I was training for a few years but I'm no expert. I found that training low reps and high weight boosted my strength and swift impact and higher reps with lower weight built more endurance. Only just though. If fully fit, I'd go with lower reps and heavy 5- 8 reps, if your diet is spot on you'll keep/gain strength at the most you could depending on your diet and lean up at the same time. You use more energy when lifting heavy.


----------



## MattGriff (Aug 21, 2012)

You must be careful with reps and sets - pick a camp and stay there.

If you cross over you get advanced synthesis of creatine in your body which can lead to 'crea-rage'.


----------



## Paddy_uk (Apr 8, 2012)

I am now more confused.


----------



## Gynosaur (Mar 12, 2012)

Hi,

Low reps, high weight will create size and strength. High reps, low weight is for muscle stamina and endurance.


----------



## Mighty.Panda (Oct 5, 2011)

jimbo.levy said:


> Hi,
> 
> Low reps, high weight will create size and strength. High reps, low weight is for muscle stamina and endurance.


This.

I don't know many people (out of the ones who know what they're doing anyway) who do 12 reps on deadlifts, squats and bench press.

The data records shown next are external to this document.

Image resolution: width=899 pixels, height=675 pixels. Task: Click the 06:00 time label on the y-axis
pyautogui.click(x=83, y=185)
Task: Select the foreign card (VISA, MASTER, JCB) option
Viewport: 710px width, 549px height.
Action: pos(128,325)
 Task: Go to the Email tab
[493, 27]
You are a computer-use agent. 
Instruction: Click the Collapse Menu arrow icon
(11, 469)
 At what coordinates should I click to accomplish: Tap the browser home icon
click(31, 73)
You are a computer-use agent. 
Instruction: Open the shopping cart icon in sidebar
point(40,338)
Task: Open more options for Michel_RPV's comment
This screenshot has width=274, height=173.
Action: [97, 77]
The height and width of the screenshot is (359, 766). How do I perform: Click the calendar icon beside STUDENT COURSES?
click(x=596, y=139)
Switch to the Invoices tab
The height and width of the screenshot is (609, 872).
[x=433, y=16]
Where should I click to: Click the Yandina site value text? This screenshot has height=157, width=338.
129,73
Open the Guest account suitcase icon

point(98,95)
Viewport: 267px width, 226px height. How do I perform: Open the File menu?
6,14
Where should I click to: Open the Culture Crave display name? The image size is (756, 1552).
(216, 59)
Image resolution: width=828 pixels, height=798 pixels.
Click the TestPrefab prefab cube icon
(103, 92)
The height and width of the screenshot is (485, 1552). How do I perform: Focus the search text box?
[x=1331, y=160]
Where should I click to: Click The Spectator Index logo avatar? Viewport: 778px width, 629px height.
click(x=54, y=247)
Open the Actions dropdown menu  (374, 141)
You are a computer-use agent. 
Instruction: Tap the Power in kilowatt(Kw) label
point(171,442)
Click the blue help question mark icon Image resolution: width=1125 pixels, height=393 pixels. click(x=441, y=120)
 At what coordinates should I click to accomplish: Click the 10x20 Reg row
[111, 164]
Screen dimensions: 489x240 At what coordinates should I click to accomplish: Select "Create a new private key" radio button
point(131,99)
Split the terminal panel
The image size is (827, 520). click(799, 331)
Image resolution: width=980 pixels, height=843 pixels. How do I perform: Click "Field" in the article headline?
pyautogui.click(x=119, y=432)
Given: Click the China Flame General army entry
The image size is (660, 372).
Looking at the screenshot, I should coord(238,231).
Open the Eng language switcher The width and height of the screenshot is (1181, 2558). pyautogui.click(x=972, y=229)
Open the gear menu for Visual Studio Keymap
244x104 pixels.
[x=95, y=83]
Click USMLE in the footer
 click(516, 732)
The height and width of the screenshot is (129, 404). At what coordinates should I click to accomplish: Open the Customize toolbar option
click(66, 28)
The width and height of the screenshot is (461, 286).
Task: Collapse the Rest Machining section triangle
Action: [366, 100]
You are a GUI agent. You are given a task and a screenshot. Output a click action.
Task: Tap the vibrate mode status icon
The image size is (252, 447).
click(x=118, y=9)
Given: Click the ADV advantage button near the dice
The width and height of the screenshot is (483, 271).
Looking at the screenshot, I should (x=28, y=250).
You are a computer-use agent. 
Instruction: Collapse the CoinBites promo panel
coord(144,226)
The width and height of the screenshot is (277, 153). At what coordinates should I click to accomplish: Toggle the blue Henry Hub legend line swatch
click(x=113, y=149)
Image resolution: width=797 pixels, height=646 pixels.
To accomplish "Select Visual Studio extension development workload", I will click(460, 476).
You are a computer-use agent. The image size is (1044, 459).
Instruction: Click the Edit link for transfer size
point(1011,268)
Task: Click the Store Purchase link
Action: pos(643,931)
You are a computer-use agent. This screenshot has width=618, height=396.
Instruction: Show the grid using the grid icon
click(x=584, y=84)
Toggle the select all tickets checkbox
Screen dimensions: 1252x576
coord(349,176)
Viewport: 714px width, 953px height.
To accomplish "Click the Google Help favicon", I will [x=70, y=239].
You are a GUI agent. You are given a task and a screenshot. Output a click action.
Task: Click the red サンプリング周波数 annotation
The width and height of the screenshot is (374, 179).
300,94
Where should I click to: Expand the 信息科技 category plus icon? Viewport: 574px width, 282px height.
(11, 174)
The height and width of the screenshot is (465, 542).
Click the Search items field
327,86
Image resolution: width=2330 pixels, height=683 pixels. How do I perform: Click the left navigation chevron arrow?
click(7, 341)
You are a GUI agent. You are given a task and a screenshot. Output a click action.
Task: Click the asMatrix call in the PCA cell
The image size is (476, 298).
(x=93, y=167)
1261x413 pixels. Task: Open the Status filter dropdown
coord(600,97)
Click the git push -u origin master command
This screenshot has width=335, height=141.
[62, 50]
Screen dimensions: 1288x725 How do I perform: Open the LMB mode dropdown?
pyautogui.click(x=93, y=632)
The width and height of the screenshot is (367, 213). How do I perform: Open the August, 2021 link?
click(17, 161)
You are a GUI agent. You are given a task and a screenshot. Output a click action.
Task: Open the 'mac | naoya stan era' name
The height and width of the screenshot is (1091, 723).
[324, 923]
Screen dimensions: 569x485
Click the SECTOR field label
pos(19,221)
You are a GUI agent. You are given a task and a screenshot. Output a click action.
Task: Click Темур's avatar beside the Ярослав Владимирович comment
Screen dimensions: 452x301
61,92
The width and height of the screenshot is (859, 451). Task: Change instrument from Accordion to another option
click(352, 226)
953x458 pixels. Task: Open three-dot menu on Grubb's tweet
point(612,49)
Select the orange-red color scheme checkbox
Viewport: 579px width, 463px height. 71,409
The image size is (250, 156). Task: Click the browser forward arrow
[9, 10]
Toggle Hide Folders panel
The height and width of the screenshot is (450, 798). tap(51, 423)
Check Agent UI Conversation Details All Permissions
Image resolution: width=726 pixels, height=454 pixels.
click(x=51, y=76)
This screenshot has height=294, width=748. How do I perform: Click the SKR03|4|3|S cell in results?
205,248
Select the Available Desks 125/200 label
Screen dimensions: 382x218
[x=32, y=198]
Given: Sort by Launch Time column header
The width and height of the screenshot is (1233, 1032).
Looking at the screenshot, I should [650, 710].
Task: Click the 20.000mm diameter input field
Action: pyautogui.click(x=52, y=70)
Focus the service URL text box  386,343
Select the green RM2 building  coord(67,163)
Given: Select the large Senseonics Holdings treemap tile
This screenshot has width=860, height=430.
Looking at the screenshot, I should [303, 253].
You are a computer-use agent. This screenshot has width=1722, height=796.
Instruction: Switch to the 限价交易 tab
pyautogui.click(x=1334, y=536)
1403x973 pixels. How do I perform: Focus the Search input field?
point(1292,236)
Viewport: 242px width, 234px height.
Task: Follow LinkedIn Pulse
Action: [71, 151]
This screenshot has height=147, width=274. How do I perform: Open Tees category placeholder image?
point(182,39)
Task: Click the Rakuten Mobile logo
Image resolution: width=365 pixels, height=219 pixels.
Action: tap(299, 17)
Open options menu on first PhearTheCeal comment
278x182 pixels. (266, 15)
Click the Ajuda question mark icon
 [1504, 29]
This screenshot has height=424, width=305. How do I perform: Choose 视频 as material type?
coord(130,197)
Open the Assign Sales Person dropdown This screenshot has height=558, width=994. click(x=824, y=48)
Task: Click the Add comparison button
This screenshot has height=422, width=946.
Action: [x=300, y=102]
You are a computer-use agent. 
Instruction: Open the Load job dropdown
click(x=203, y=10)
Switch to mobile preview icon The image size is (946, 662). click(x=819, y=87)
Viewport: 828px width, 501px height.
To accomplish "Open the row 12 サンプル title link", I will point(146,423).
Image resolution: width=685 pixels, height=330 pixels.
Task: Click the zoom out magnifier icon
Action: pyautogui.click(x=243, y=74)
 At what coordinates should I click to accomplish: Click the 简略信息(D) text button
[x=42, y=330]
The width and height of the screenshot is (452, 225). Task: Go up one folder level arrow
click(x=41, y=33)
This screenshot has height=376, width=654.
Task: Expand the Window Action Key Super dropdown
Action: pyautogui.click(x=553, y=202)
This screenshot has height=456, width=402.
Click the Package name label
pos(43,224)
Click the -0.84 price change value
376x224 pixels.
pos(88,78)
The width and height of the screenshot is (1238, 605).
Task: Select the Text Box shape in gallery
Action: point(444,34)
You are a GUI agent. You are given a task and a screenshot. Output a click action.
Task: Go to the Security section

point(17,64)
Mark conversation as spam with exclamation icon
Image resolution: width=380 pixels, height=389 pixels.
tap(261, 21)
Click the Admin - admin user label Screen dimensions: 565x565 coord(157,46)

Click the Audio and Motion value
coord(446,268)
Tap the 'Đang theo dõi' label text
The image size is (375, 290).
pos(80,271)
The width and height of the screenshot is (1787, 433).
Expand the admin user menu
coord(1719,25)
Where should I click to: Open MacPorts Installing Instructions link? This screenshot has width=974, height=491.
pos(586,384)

Its always about 5 reps sometimes even just sets of 3. Low weight high reps is basically the same as bodyweight excercises to be honest.. You can do dozens of reps and you build up endurance but you're not actually putting your muscles under any kind of pressure promoting them to grow. To make them grow you need to keep increasing the weight they are under.


----------



## Gynosaur (Mar 12, 2012)

Mighty.Panda said:


> This.
> 
> I don't know many people (out of the ones who know what they're doing anyway) who do 12 reps on deadlifts, squats and bench press. Its always about 5 reps sometimes even just sets of 3. Low weight high reps is basically the same as bodyweight excercises to be honest.. You can do dozens of reps and you build up endurance but you're not actually putting your muscles under any kind of pressure promoting them to grow. To make them grow you need to keep increasing the weight they are under.


This


----------



## barsnack (Mar 12, 2011)

compounds should be kept around 5reps with isolation movements 8-12, found this works best, gives a nice mix of low and medium rep ranges...used to do low and medium rep days, worked well too, keeps the body guessing


----------



## cikko (May 25, 2011)

Mighty.Panda said:


> This.
> 
> I don't know many people (out of the ones who know what they're doing anyway) who do 12 reps on deadlifts, squats and bench press. Its always about 5 reps sometimes even just sets of 3. Low weight high reps is basically the same as bodyweight excercises to be honest.. You can do dozens of reps and you build up endurance but you're not actually putting your muscles under any kind of pressure promoting them to grow. To make them grow you need to keep increasing the weight they are under.


Absolutely right.

The old school protocol was:

Set 1 - 6 reps

Set 2 - 4 reps

Set 3 - whatever you get out.

Always to failure.

This gave muscle BULK. Could you use that muscle like a sprinter? No way.... for that you'd need to train them muscles to 'expect' what's coming.... the body is AMAZING, it doesn't matter what you do - your body will compensate and it will become used to whatever it is you are asking of it. So you need to mix things up and keep it guessing.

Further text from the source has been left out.